The idea of a drug-free prison regime was mooted by the former Minister for Justice Michael McDowell four years ago. It is only now that measures aimed at limiting the supply of drugs are being rolled out.

Mountjoy has, by far, the worst drugs problem in the prison system.

Apart from the chronic problem of drug- smuggling into the jail, most of the prisoners are heroin addicts, with around 400 receiving methadone at the prison at any one time. Those figures mean the jail is the biggest methadone clinic in the country.

Any success in limiting the flow of drugs into that kind of environment was always likely to cause unrest.

Drugs enter the prison system in a variety of ways. Some are internally concealed by newly- committed inmates, or those returning from day release for training and periods of temporary release.

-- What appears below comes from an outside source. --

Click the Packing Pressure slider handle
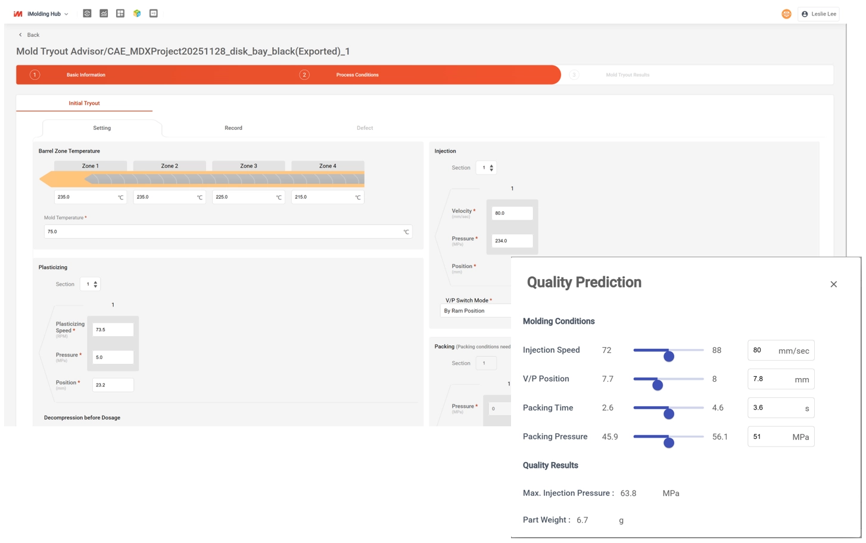This screenshot has width=866, height=543. pyautogui.click(x=669, y=442)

Even if the inmates are not drug users they are warned by more violent inmates that they will be beaten unless they bring drugs with them on their return from periods of release.

The prison service is now working to combat internal concealment by introducing chairs on which inmates are asked to sit so their anal area can be X-rayed for hidden contraband.

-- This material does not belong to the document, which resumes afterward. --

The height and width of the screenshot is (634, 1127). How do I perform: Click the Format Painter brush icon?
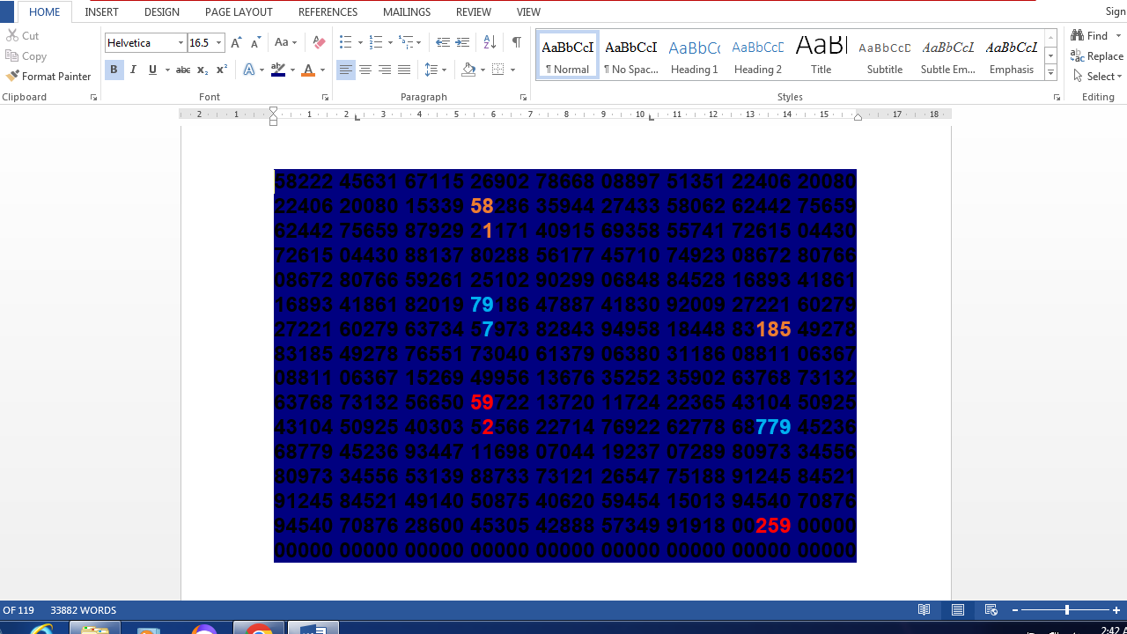coord(12,77)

Other consignments are thrown over the walls into exercise yards. The prisoners receiving the drugs organise to be texted on a smuggled mobile phone when the "delivery" is about to take place. The annual reports of prison visiting committees have documented a desperate picture of inmates in exercise yards rushing for drugs when parcels are thrown over the walls.

The prison service has erected better quality netting over yards in a bid to stop the practice. Gardaí have increased patrols around jail perimeter walls and some people caught throwing parcels over have been arrested and charged.

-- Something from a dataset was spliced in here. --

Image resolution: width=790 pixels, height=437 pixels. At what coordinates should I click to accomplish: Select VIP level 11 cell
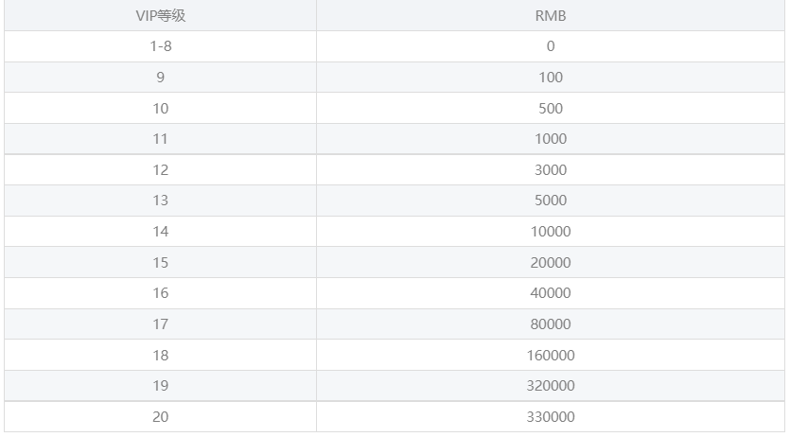[x=160, y=139]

In a small number of cases, prison officers have been caught supplying drugs to inmates. A number of them have been convicted in recent years, with one Mountjoy prison officer this week charged with drug- and phone-smuggling.

The issue of visitors passing drugs to inmates has been a major concern for many years. In that regard, some prisoners are now only being allowed visits from behind screens, making physical contact impossible.

Searches for visitors have also recently been introduced, during which sniffer dogs are used to find well-concealed drugs. Any visitor found with drugs is removed from a list of pre-approved visitors.

Soon, all visitors and staff will pass through airport-style X-ray security. The sniffer dog team will number 31 handlers when at full strength.

INSIDE JAILS small cameras are being introduced, enabling prison officers to search in difficult-to-reach wall cavities and other ingenious hiding places.

On the treatment side, the Irish Prison Service has awarded a contract for 1,000 hours per week of addiction counselling to Dublin's Merchants Quay Project. Additional nurse officers have been recruited, as have prison officers, to man dedicated drug treatment teams.

Recently, The Irish Times revealed there had been almost 40,000 positive drugs tests across the 3,200-strong prison population in a three-year period. In some jails 75 per cent of those tested were positive for illegal drugs.

The new efforts to prevent drugs reaching chronically-addicted prisoners, many with a history of extreme violence, need to be complimented by a massive effort on the treatment side.

If not, a large prison population desperate for drugs is guaranteed to regularly engage in the kind of organised disturbance seen in Mountjoy last weekend. Any attempt by staff to confiscate drugs that get past the new security measures is likely to be met with violence. It is a worrying time to be a prison officer.